→ **Problem requirements**: Using the records that appear below, write out exactly the lines from the one with "You are a computer-use" through the one with "Instruction: Click the", keeping both end lines.

→ **Records for the exercise**:
════════
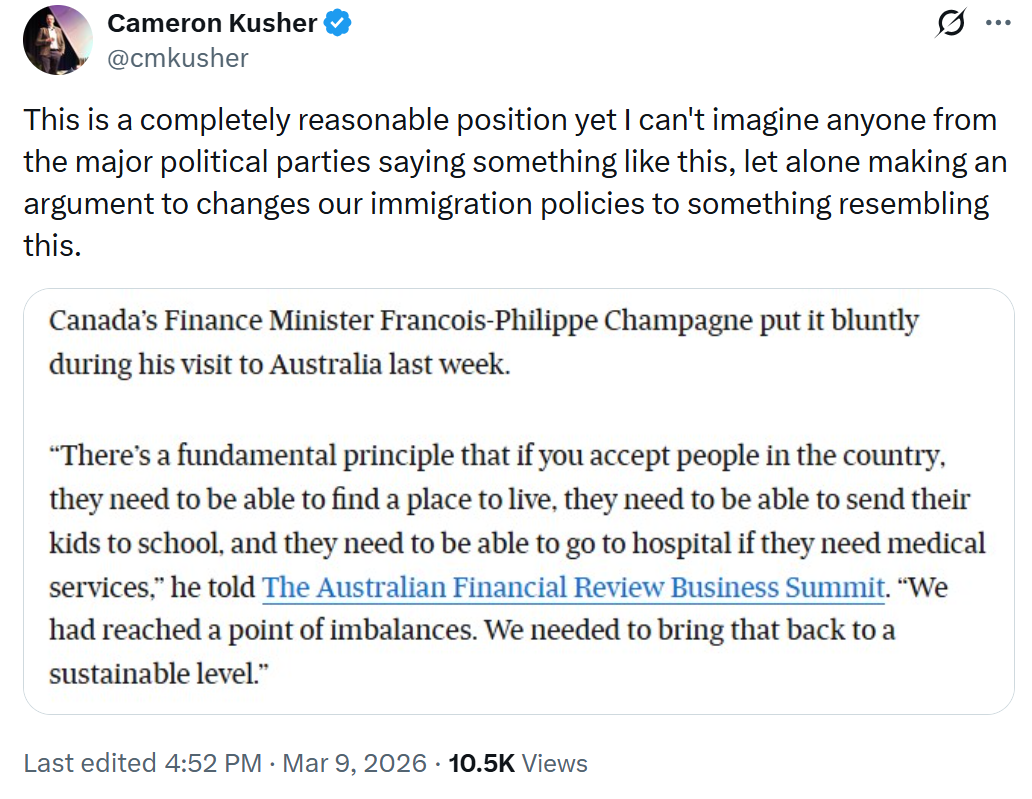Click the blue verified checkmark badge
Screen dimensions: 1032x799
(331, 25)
════════
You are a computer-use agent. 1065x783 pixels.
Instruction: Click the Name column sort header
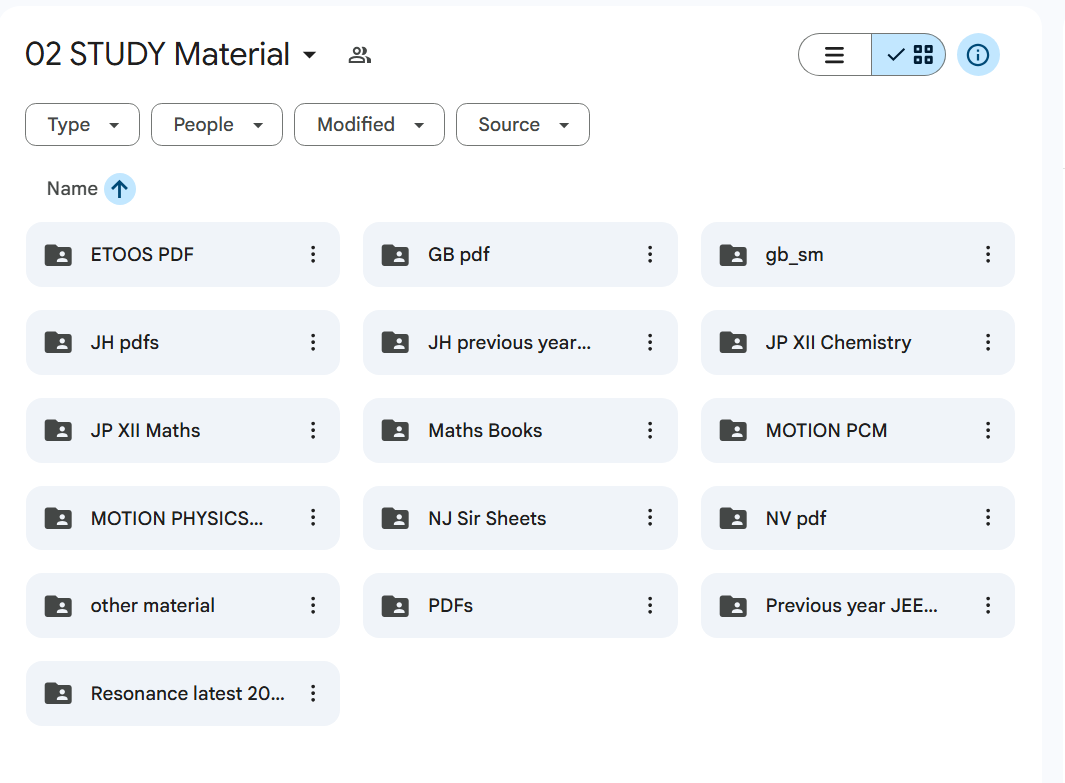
════════
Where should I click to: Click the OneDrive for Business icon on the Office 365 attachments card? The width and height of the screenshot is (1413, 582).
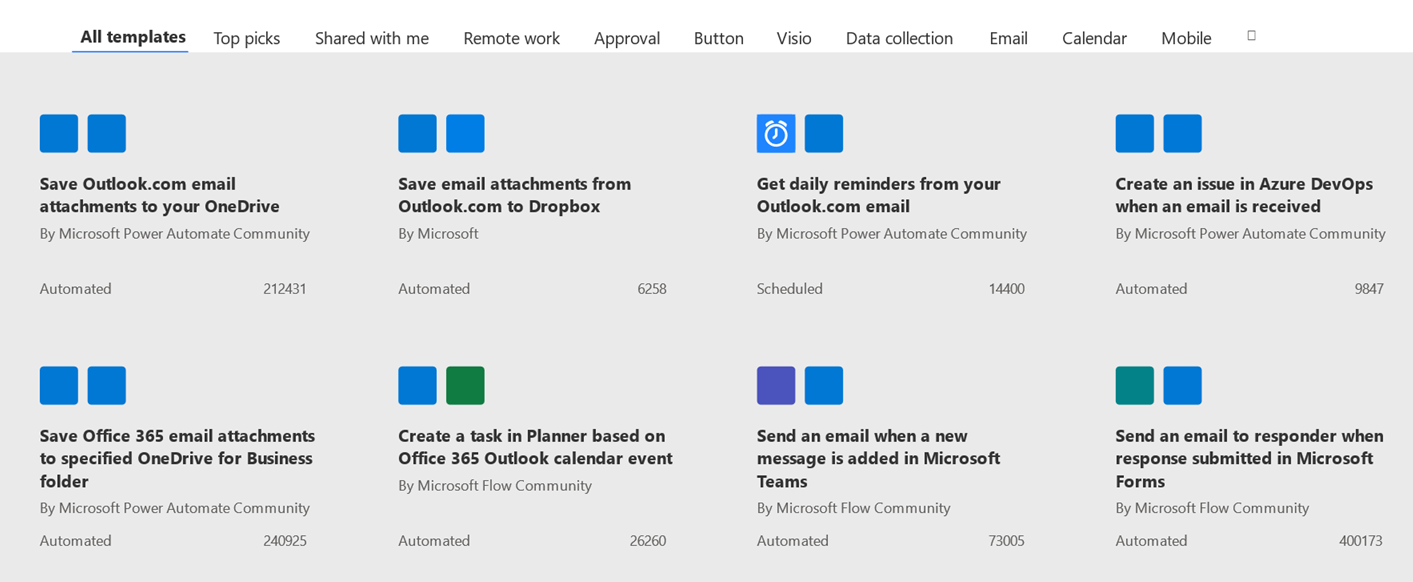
════════
→ **Answer to this exercise**:
You are a computer-use agent. 1065x783 pixels.
Instruction: Click the Name column sort header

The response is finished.